Jane had an unmedicated, normal vaginal birth at a local hospital.
She had sought out all of the pieces of the puzzle for an optimal birth and
postpartum experience, she had researched and chosen a Baby Friendly hospital
based on their written breastfeeding policies and normal birth outcomes. She
hired a supportive birth doula. She delegated the care of older children to her
support team and requested additional lactation help.
And then during our visit with her that morning, where her goal
was to work on latch pain and positioning difficulties, her effort to nurse her
baby was interrupted 8 times over the course of about 2 hours. The baby was
even removed from the room without Jane's direct consent for 30 minutes.
Those immediate hours and days after having a baby should be sacred- but it didn't feel that
way.
In that moment, our mothering instincts went into overdrive. We wanted to create a safe space for the mama and baby who desperately needed the time to get to know each other. A baby’s desire and physiology to nurse are driven instinctively.
And those instincts are triggered by the touch of mama’s skin, the warmth of
her body when she holds him close to hers, when he smells her colostrum, and by
hearing the familiar sound of her beating heart. It is so important in those
immediate moments, hours and days after birth, to keep mother and baby close
and connected.
~
Some hospitals are finally catching on to the benefits of
"the magical hour" and family-focused recovery (which has been
connected to better breastfeeding outcomes) by even implementing a protocol or
adopting similar policy to the Baby Friendly Hospital Initiative: “Ten
Steps To Successful Breastfeeding”-
- Have
a written breastfeeding policy that is routinely communicated to all
healthcare staff.
- Train
all health care staff in the skills necessary to implement this policy.
- Inform
all pregnant women about the benefits and management of breastfeeding.
- Help
mothers initiate breastfeeding within one hour of birth.
- Show
mothers how to breastfeed and how to maintain lactation, even if they are
separated from their infants.
- Give
infants no food or drink other than breastmilk, unless medically
indicated.
- Practice
rooming in - allow mothers and infants to remain together 24 hours a day.
- Encourage
breastfeeding on demand.
- Give
no pacifiers or artificial nipples to breastfeeding infants.
- Foster
the establishment of breastfeeding support groups and refer mothers to
them on discharge from the hospital or birth center.

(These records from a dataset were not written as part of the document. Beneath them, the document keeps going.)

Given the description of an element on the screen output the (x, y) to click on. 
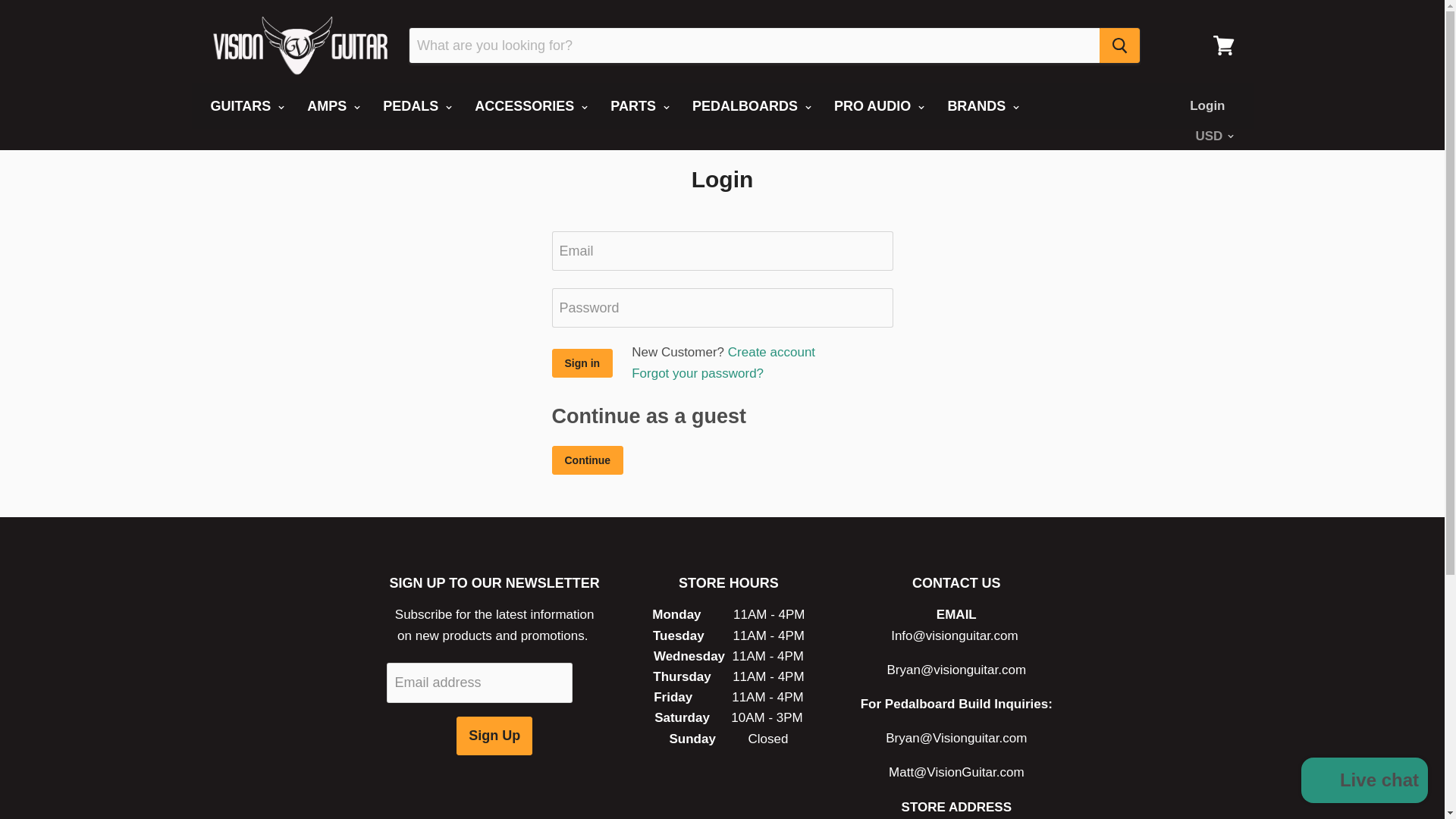
View cart (1223, 45)
Shopify online store chat (1364, 781)
ACCESSORIES (529, 105)
AMPS (331, 105)
PEDALS (415, 105)
GUITARS (245, 105)
PARTS (637, 105)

Even in the best of circumstances, the best birth possible, and in
the most “breastfeeding-friendly” of hospitals the fast-paced setting and number
of different staff members with different roles can make it difficult for the
facility to fully adhere to their own policies! For example, even when
nursing on cue is encouraged, if there are rules that say the mother and baby
must each have their vital signs checked every x number of hours, then the
vital signs will be checked and breastfeeding will be put off “for a few
minutes”. The issue starts to become problematic when every cue is being put
off because there is another test, another check of the hospital bracelet,
another hospital photographer, another person popping in to bring a tray, take
a tray away, and so on until hours have passed and the swaddled baby has fallen
asleep without a chance to just be at his mother’s breast undisturbed. So, how can you protect your Fourth Trimester experience while you are in the busy hospital environment? As you
gather your birth team and postpartum support, start a discussion about the importance
of breastfeeding and the Fourth Trimester to you. Allow your postpartum support
people to be gatekeepers and advocates keeping this time sacred for you and
your newborn.
Set limits and expectations with the hospital staff by:
- Explaining
to every nurse and lab tech whose shift rotates through your
hospital room that you want your newborn to stay bed-side. Staff should
never assume you are comfortable with them taking the baby away for
bathing or tests.
- Placing
a note on your door whenever you are breastfeeding your baby to come back
later. Tests can be delayed. Newborns that are undisturbed and skin to
skin with their mothers are calmer, cry less, regulate their body
temperature more efficiently, and of course have an easier time
breastfeeding.
- Letting
everyone know that your priority is to nurse and get to know your baby.
Your care team should support this. You can kindly ask for a new nurse
assignment if you are not feeling supported.
- Reminding
your care team that everything should be done in your presence. Remember,
you are always entitled to ask “why”, and should be encouraged to do so.
Even the simplest request to postpone or decline your newborn’s bath can
have an enormously positive impact on breastfeeding.